Depuis fin 2017, les forces séparatistes se font plus visibles dans les petites localités rurales des zones forestières de la région du Sud-Ouest. De là, les patrouilles gouvernementales sont plus intenses et agressives : afin de lutter contre cet “ennemi invisible”, l’armée brûle de nombreux villages et civils. HRW s’appuie sur des images satellites pour prouver ses dires ; près de vingt villages présentent les cicatrices de ces affrontements. Devant l’accentuation de l’insécurité, les populations de l’Ouest doivent se déplacer dans des régions limitrophes ou dans les forêts.

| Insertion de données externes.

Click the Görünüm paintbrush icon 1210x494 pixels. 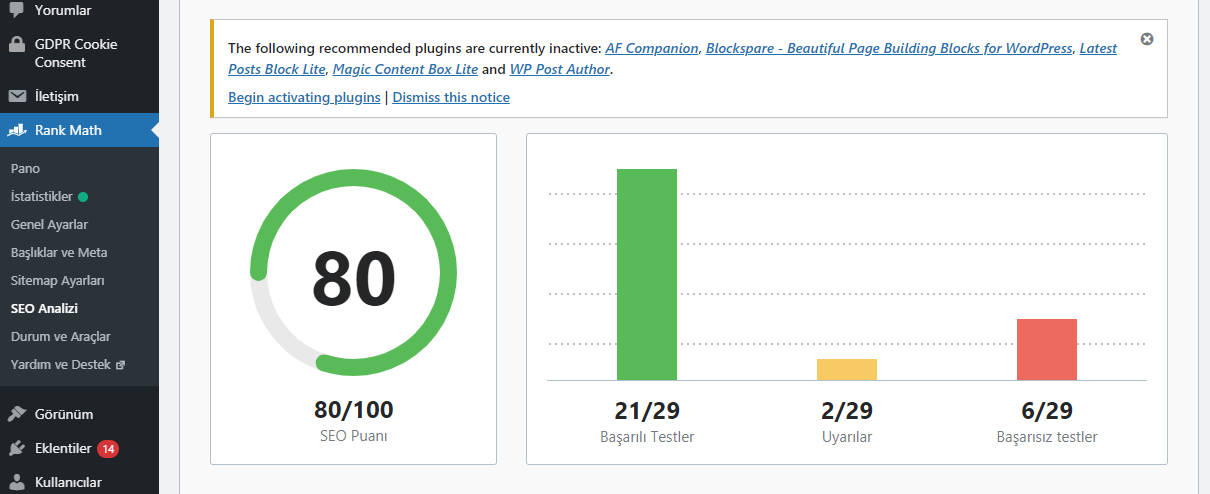coord(17,414)
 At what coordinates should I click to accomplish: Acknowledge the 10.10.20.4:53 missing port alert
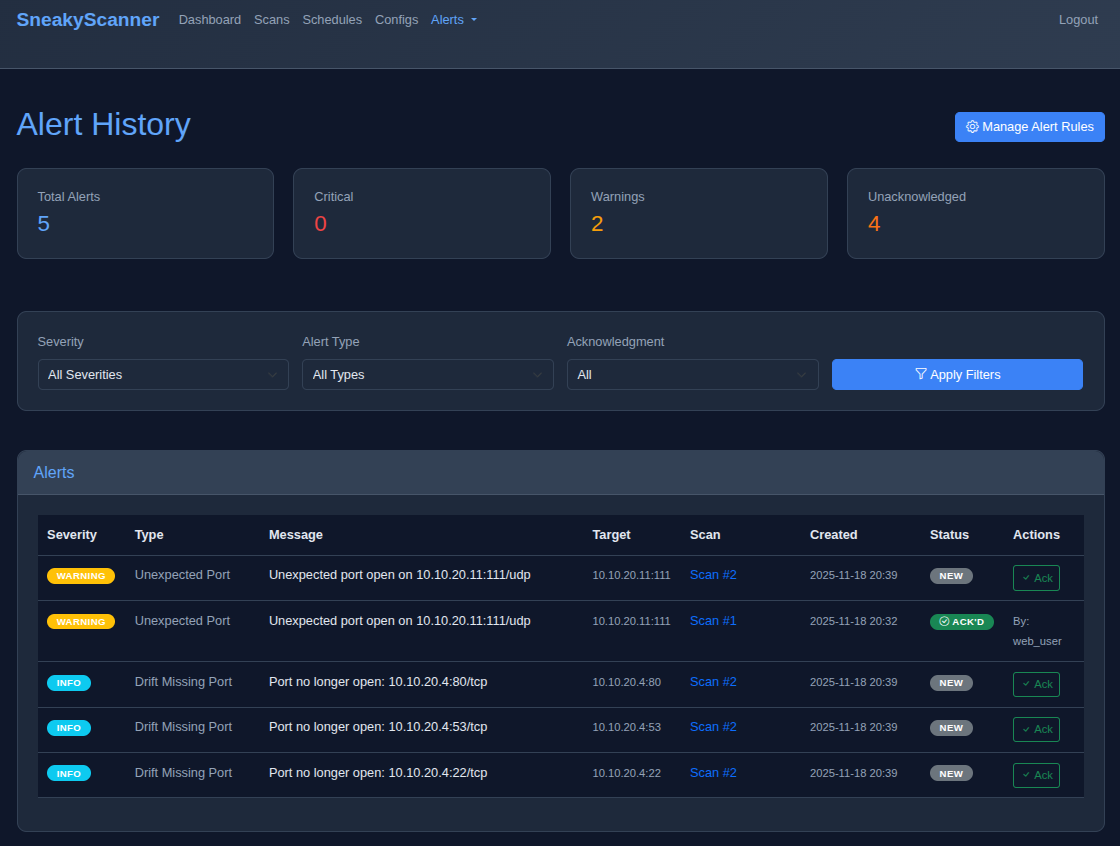[1036, 729]
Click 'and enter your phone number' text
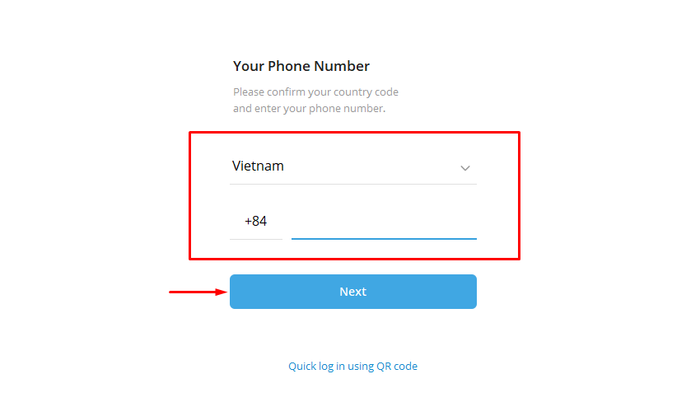This screenshot has width=700, height=412. [309, 108]
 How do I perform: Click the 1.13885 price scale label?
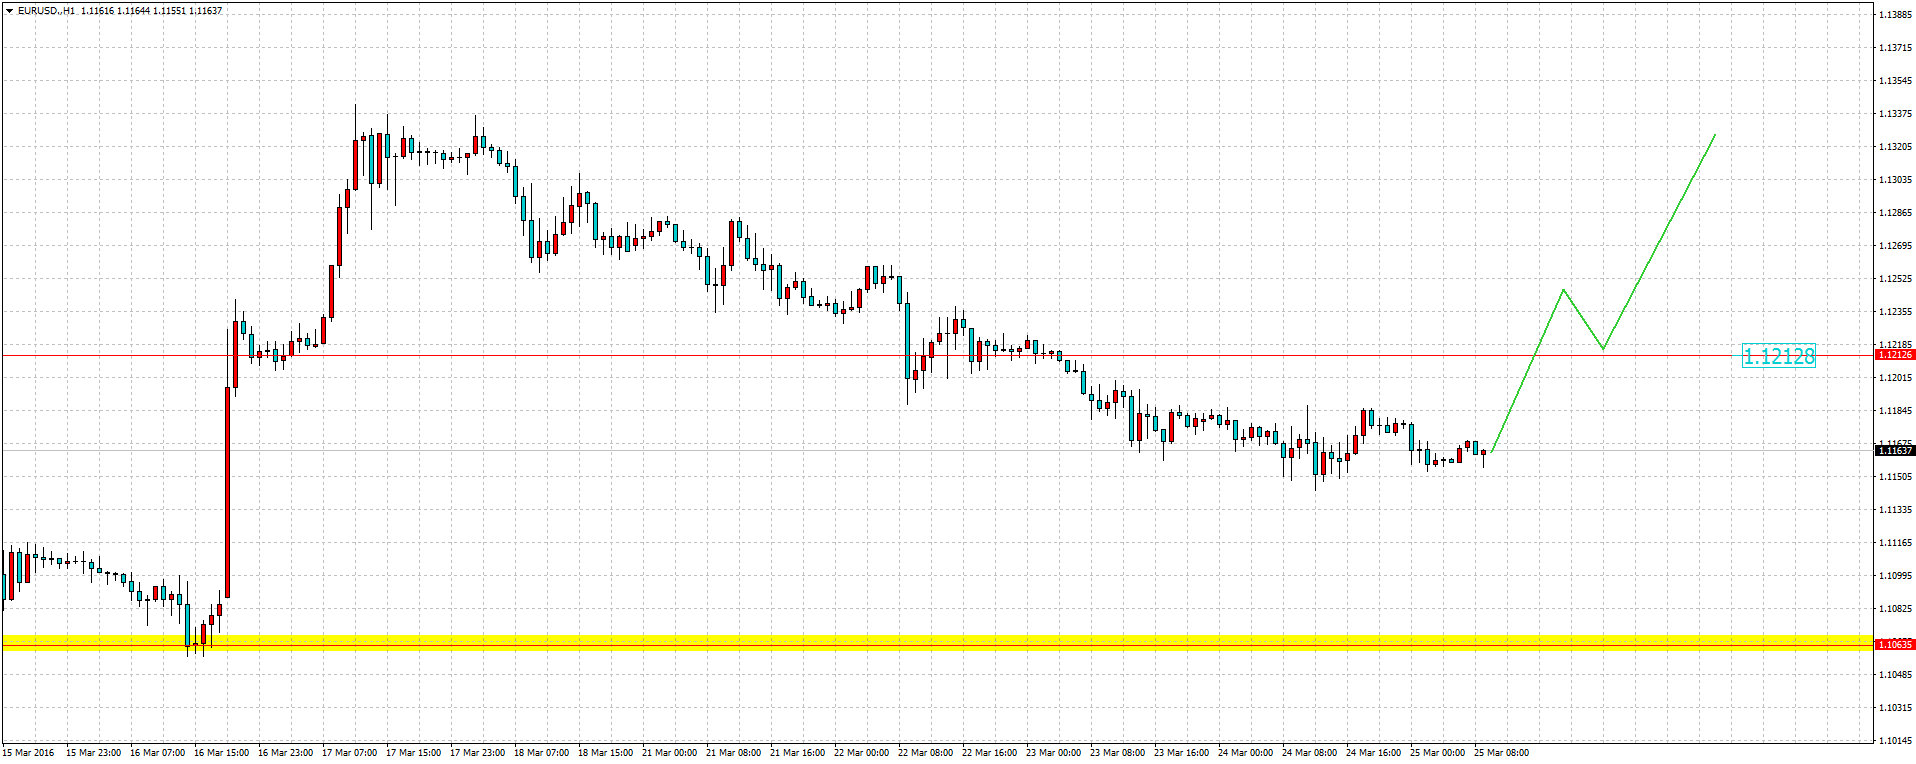pos(1895,15)
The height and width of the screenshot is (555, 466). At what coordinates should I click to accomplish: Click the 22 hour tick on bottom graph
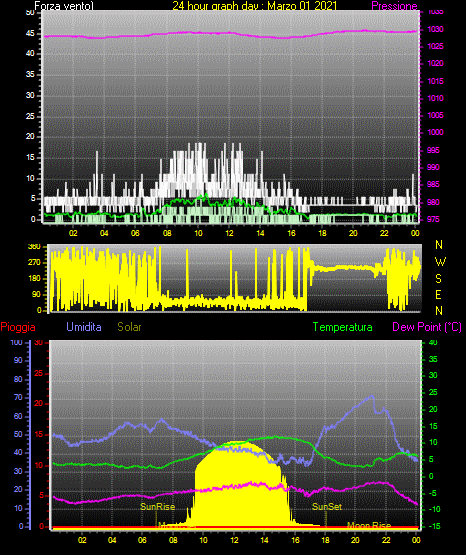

Selon le chiffre avancé par l’OCHA, repris par HRW, jusqu’à 160 000 personnes ont été déplacées en mai 2017. Cas symptomatique : le village de Bole, attaqué le 2 février et le 23 mars 2018 par des gendarmes en véhicules blindés qui brûlèrent une partie des habitations. D’autres villages sont cités : Mongo Ndor, Wone, Dipenda Bkundu, etc. comme autant de signes annonciateurs d’une prise d’otage de la population anglophone entre l’armée et les séparatistes.
En réponse, le gouvernement camerounais a rédigé une courte déclaration jointe en conclusion du rapport. S’il reconnait des écarts de conduite de la part des militaires, il ajoute que ceux-ci sont jugés a posteriori. Il s’agirait de lutter contre une revendication à l’origine légitime de réforme des institutions qui s’est muée par l’intervention d’agents extérieurs en véritable volonté sécessionniste. La mise en place d’un “Plan Humanitaire d’Urgence” viserait à endiguer la propagation d’une “psychose” générale, et permettrait de protéger les zones scolaires grâce à des équipes de garde statique et des patrouilles mixtes. Néanmoins, le gouvernement refuse de parler d’un recours excessif à la force, et s’engage à protéger en toute circonstance les droits de l’homme.